**Provided records**:

BEGIN

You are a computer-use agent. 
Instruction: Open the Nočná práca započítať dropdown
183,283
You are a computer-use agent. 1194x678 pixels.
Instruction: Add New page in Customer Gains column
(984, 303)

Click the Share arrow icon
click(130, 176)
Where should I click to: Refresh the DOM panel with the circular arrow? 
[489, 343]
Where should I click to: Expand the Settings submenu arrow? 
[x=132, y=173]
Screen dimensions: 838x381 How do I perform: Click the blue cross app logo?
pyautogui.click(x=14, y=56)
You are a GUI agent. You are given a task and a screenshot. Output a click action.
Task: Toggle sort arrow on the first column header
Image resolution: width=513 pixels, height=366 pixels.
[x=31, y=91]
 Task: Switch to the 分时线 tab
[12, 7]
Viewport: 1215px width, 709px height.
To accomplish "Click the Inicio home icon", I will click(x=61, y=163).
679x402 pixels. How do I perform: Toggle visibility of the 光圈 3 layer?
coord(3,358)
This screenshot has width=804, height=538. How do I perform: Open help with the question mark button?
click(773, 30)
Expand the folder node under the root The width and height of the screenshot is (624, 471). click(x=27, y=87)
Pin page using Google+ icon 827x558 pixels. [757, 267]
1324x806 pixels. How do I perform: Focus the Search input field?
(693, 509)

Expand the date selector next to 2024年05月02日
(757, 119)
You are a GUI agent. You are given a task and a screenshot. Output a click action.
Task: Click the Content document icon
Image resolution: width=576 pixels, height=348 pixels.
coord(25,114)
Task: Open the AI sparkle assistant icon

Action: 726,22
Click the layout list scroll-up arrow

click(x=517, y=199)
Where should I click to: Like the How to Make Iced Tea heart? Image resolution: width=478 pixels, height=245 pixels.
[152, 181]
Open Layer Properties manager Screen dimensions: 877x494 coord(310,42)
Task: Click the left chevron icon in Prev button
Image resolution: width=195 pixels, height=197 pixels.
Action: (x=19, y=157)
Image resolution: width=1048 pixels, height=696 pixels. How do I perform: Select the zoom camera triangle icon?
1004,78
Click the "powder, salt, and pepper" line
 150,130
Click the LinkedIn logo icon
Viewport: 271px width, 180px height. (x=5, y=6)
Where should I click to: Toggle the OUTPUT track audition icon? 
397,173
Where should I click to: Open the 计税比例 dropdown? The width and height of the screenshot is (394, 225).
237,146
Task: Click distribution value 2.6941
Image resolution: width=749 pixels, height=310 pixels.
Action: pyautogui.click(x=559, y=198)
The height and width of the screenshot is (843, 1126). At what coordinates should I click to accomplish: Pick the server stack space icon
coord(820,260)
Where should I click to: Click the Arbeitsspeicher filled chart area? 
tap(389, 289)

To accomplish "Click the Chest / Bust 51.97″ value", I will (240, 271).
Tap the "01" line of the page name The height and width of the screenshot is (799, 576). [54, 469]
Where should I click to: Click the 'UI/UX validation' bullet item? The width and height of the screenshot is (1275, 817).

END

**Problem**:
Reproduce every line of the material above exactly.

**Exercise response**:
You are a computer-use agent. 
Instruction: Open the Nočná práca započítať dropdown
183,283
You are a computer-use agent. 1194x678 pixels.
Instruction: Add New page in Customer Gains column
(984, 303)

Click the Share arrow icon
click(130, 176)
Where should I click to: Refresh the DOM panel with the circular arrow? 
[489, 343]
Where should I click to: Expand the Settings submenu arrow? 
[x=132, y=173]
Screen dimensions: 838x381 How do I perform: Click the blue cross app logo?
pyautogui.click(x=14, y=56)
You are a GUI agent. You are given a task and a screenshot. Output a click action.
Task: Toggle sort arrow on the first column header
Image resolution: width=513 pixels, height=366 pixels.
[x=31, y=91]
 Task: Switch to the 分时线 tab
[12, 7]
Viewport: 1215px width, 709px height.
To accomplish "Click the Inicio home icon", I will click(x=61, y=163).
679x402 pixels. How do I perform: Toggle visibility of the 光圈 3 layer?
coord(3,358)
This screenshot has width=804, height=538. How do I perform: Open help with the question mark button?
click(773, 30)
Expand the folder node under the root The width and height of the screenshot is (624, 471). click(x=27, y=87)
Pin page using Google+ icon 827x558 pixels. [757, 267]
1324x806 pixels. How do I perform: Focus the Search input field?
(693, 509)

Expand the date selector next to 2024年05月02日
(757, 119)
You are a GUI agent. You are given a task and a screenshot. Output a click action.
Task: Click the Content document icon
Image resolution: width=576 pixels, height=348 pixels.
coord(25,114)
Task: Open the AI sparkle assistant icon

Action: 726,22
Click the layout list scroll-up arrow

click(x=517, y=199)
Where should I click to: Like the How to Make Iced Tea heart? Image resolution: width=478 pixels, height=245 pixels.
[152, 181]
Open Layer Properties manager Screen dimensions: 877x494 coord(310,42)
Task: Click the left chevron icon in Prev button
Image resolution: width=195 pixels, height=197 pixels.
Action: (x=19, y=157)
Image resolution: width=1048 pixels, height=696 pixels. How do I perform: Select the zoom camera triangle icon?
1004,78
Click the "powder, salt, and pepper" line
 150,130
Click the LinkedIn logo icon
Viewport: 271px width, 180px height. (x=5, y=6)
Where should I click to: Toggle the OUTPUT track audition icon? 
397,173
Where should I click to: Open the 计税比例 dropdown? The width and height of the screenshot is (394, 225).
237,146
Task: Click distribution value 2.6941
Image resolution: width=749 pixels, height=310 pixels.
Action: pyautogui.click(x=559, y=198)
The height and width of the screenshot is (843, 1126). At what coordinates should I click to accomplish: Pick the server stack space icon
coord(820,260)
Where should I click to: Click the Arbeitsspeicher filled chart area? 
tap(389, 289)

To accomplish "Click the Chest / Bust 51.97″ value", I will (240, 271).
Tap the "01" line of the page name The height and width of the screenshot is (799, 576). [54, 469]
Where should I click to: Click the 'UI/UX validation' bullet item? The width and height of the screenshot is (1275, 817).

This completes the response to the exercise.